Well, what I do in my emulator probably wouldn't be very adaptable to Regen. I designed the structure of my emulator from the ground up to allow precise time comparisons to be made between cores. My emulator is driven by execution "steps" called timeslices. Each timeslice has a known length, and each core can determine its own progress through the current timeslice, and the progress of any core which it interacts with, at any point in time. A timestamp is a combination of a reference to a timeslice (which gives the length and position of the block of time in which the access occurred), and a time displacement (which gives the current progress of the core which is performing the operation through the timeslice). In this way, the timestamp isn't relative to any other core. A timestamp is represented in "real time" or "system time", with which the YM2612 is able to compare its own progress with.
You shouldn't need a system like that to solve this problem though. I really haven't looked at how other emulators like MAME and Gens manage synchronization issues, but all you should need is a running counter of some kind which you can directly relate to the Z80, M68000, and YM2612, and is high resolution enough to record the times you need. It could be as simple as a running cycle counter based on the system clock, as the clock for every chip will be a clean division from this clock source. You could store a copy of the counter indicating what it was up to the last time you advanced the YM2612 core, and from that stored value, you'll know when each buffered write should be committed.

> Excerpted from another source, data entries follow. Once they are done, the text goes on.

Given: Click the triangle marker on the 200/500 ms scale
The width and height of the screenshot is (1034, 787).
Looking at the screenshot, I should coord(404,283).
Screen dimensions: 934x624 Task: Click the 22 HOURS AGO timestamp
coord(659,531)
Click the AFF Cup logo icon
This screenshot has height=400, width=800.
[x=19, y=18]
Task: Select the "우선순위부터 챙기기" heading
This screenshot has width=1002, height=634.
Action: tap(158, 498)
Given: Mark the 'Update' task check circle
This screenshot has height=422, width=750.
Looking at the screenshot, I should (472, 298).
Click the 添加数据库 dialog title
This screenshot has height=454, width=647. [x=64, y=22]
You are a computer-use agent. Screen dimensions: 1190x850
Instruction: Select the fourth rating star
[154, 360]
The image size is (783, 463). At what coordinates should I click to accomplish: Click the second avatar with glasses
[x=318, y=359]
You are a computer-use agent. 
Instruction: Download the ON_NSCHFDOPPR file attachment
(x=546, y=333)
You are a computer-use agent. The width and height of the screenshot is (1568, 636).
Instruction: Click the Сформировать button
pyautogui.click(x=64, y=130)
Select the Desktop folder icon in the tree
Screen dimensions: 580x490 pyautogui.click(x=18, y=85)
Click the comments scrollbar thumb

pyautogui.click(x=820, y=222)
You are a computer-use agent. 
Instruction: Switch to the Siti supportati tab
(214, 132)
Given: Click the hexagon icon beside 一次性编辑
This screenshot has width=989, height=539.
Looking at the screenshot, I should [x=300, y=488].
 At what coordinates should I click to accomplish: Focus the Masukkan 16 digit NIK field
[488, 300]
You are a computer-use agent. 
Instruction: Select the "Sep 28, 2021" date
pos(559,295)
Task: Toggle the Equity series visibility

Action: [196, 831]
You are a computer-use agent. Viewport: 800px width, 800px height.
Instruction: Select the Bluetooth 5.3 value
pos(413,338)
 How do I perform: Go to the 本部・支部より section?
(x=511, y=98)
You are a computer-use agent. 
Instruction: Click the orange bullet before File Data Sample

In terms of the buffering itself, well, in my emulator I spent months designing and optimizing a generic thread-safe container to solve this problem. The container is like an array, except that it is able to store and return the correct value for any address over a range of time. When reading from or writing to the buffer, you pass a timestamp. The buffer itself has a "committed" baseline, which is just an array. On top of this, it stores a sorted list of writes that have occurred past the baseline. The YM2612 audio thread works from the baseline, and advances it in steps as it executes. As buffered writes are committed, the new value is written into the array. Reading committed data is as fast as reading from a raw array. Adding new writes to the buffer only requires adding a small structure to a linked list. Ad-hoc reads past the committed state are relatively slow (requires iteration of the buffer), but can be performed. I've only had to use them so far for the VDP when the external chip reads data from VRAM, which is a rare operation.
I only designed a system like this because I wanted to be able to solve the "unsolvable" timing problems. It's allowed me to implement support for things like mid-line changes to VRAM, and even emulate the flicker bug on CRAM writes. It is VERY accurate, but it's also VERY slow. At this point in time, my emulator doesn't run full speed on a core 2 duo E6750, and that's with each active core running in a dedicated thread. You wouldn't want to try playing a game in it. My emulator is entirely focused on debugging, reverse engineering, hardware prototyping, etc. Being able to play games full speed would just be an added bonus. Maybe in a few years time.
Again, this is overkill for this particular problem. For DAC in Regen, I'd suggest a running cycle counter like I mentioned above, and a simple linked list which for each entry stores the cycle counter at the time of the write, and the new value written. The Z80 or M68000 add new entries to the list when they write to the DAC data register, and when you advance the YM2612, you read the entries in the list and apply them. The only things you'll need to do are probably sort the linked list by write time (in case M68000 and Z80 both try and access it), and deal with the case where the cycle counter overflows.